Consolidated Communications of Northern New England Company, LLC
- Trade name: Consolidated Communications - NNE
- Formerly: Northern New England Telephone Operations LLC (2006–2019)
- Type: Subsidiary
- Industry: Telecommunications
- Predecessor: Verizon New England
- Founded: 2006; 20 years ago
- Area served: Maine, New Hampshire
- Products: Local Telephone Service
- Parent: Verizon New England (2006-2008) FairPoint (2008-2017) Consolidated Communications (2017–present)
- Subsidiaries: Consolidated Communications of Vermont
- Website: http://www.fairpoint.com/

= Consolidated Communications of Northern New England =

Phone company

Consolidated Communications of Northern New England Company, LLC is a Bell Operating Company founded in 2006. It is a subsidiary of Consolidated Communications and operates telephone lines in Maine and New Hampshire formerly served by Verizon New England.

==History==
Northern New England Telephone Operations, Inc. was created as a subsidiary of Verizon New England to operate exchanges that Verizon was preparing to sell to FairPoint Communications in Maine, New Hampshire, and Vermont.

===Sale to FairPoint===
In 2008, the company was spun off from Verizon and merged into FairPoint. One of the conditions of the sale, despite protest by FairPoint, was that NNETO would be regulated as a Bell Operating Company. One implication of this condition required FairPoint to follow rules applying to the Baby Bells under the Second Computer Inquiry decision in their newly acquired territories.

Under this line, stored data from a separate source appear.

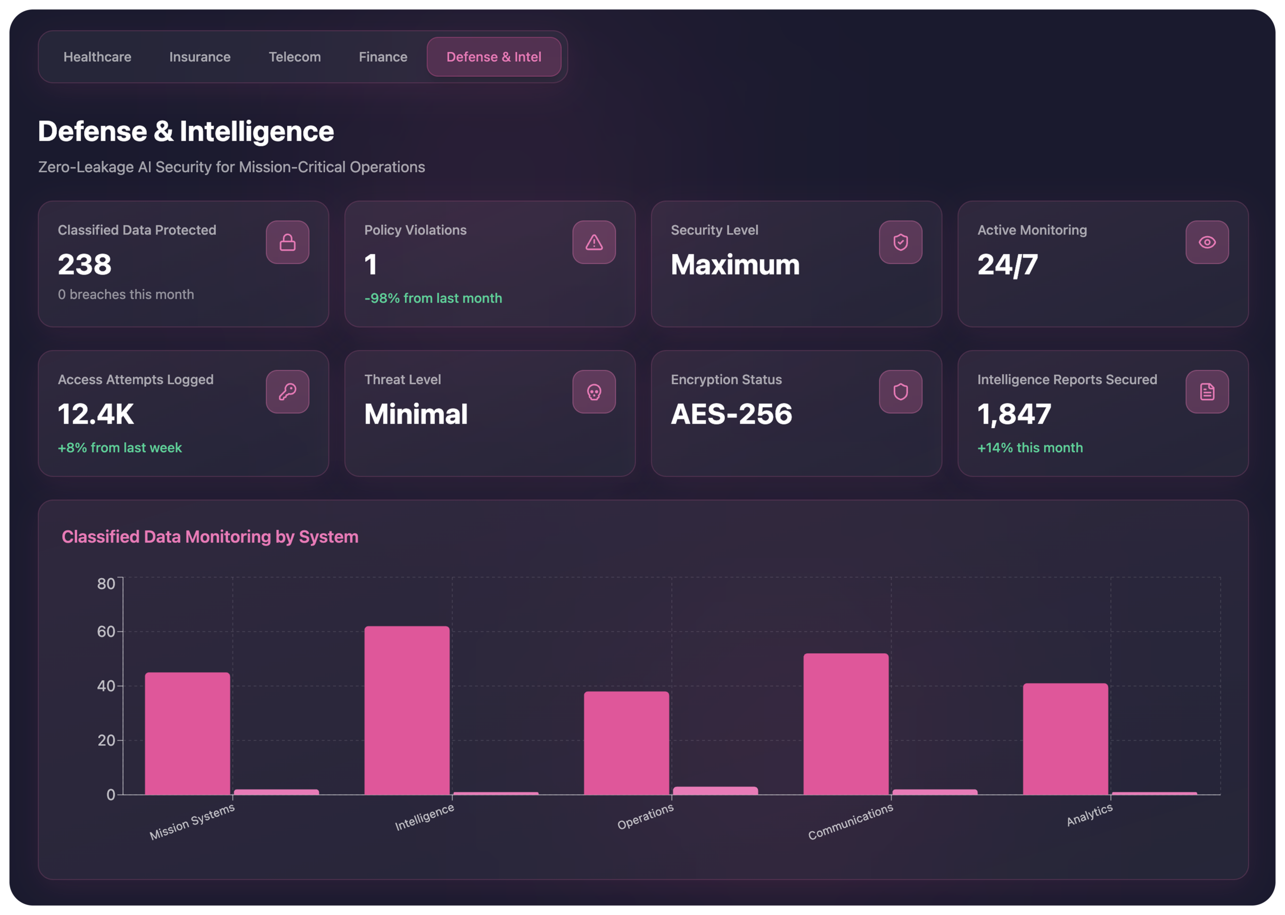This screenshot has height=915, width=1285.
Task: Click the small Operations secondary bar
Action: pos(715,790)
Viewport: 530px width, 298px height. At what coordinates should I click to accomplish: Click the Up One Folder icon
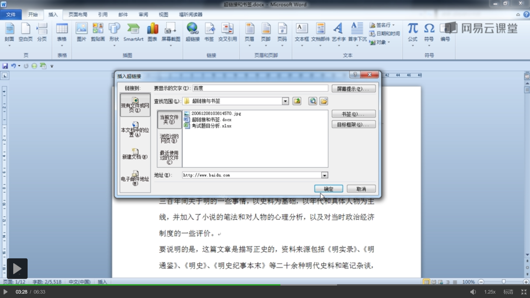coord(297,101)
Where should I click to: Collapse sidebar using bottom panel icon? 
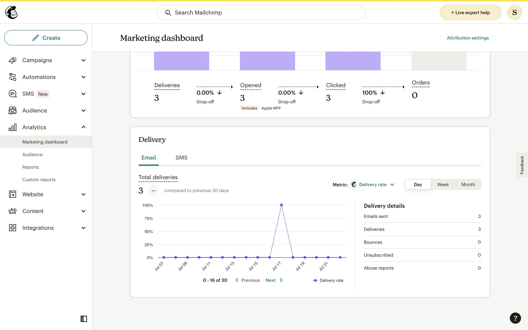click(84, 319)
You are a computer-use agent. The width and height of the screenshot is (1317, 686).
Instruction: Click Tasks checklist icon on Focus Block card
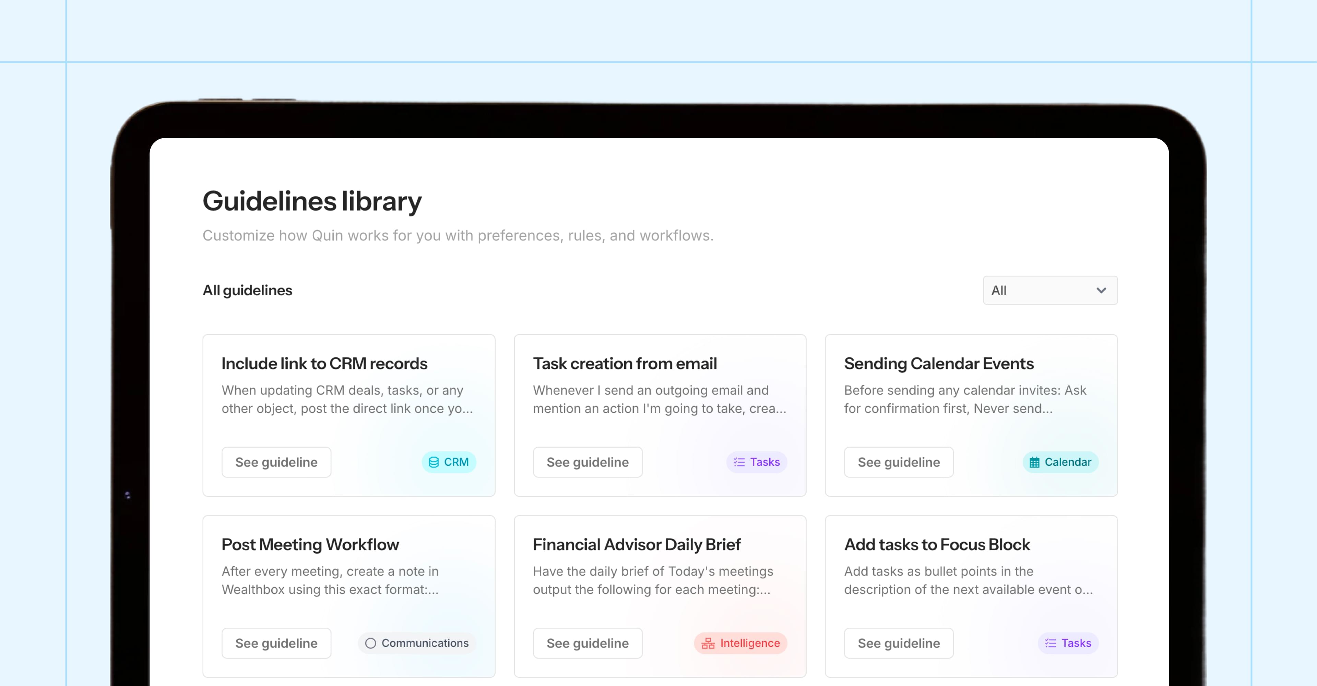(1050, 643)
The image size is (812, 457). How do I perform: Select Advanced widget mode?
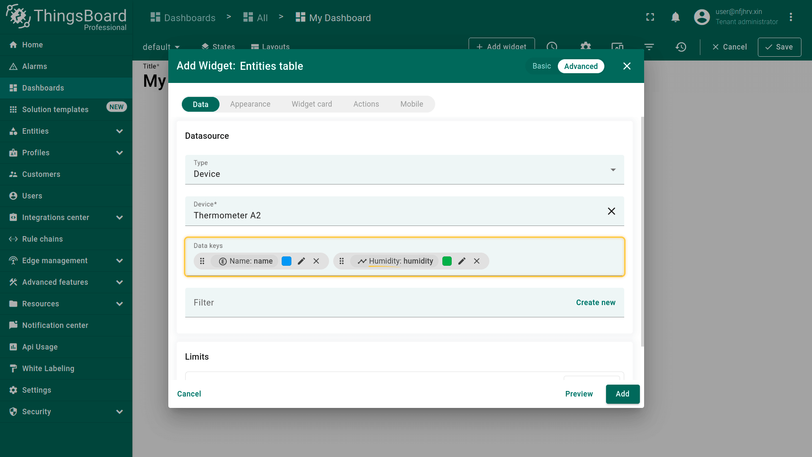(581, 66)
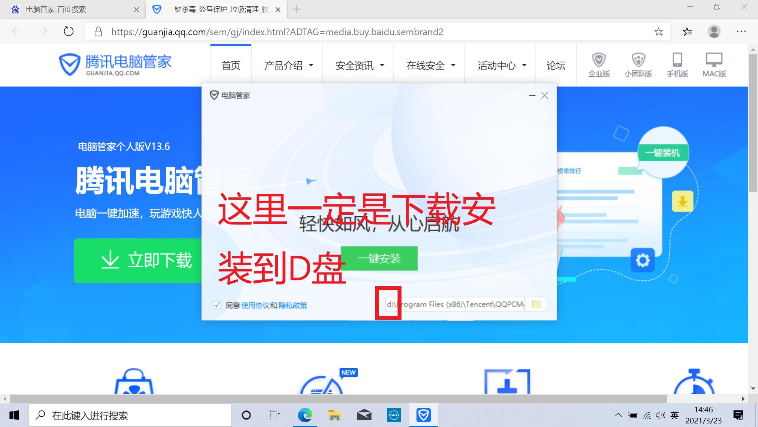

Following the sale, Northern New England Telephone Operations was converted to a limited liability company (LLC). The company's operations in Vermont were separated into Telephone Operating Company of Vermont, which is wholly owned by NNETO.

NNETO is separate from Northern Telephone Company of Maine, a FairPoint subsidiary which consists of some former Contel lines sold off by GTE in 1994.

===Sale to Consolidated Communications===
Effective January 28, 2019, the company was renamed Consolidated Communications of Northern New England Company, LLC following the purchase of FairPoint by Consolidated Communications.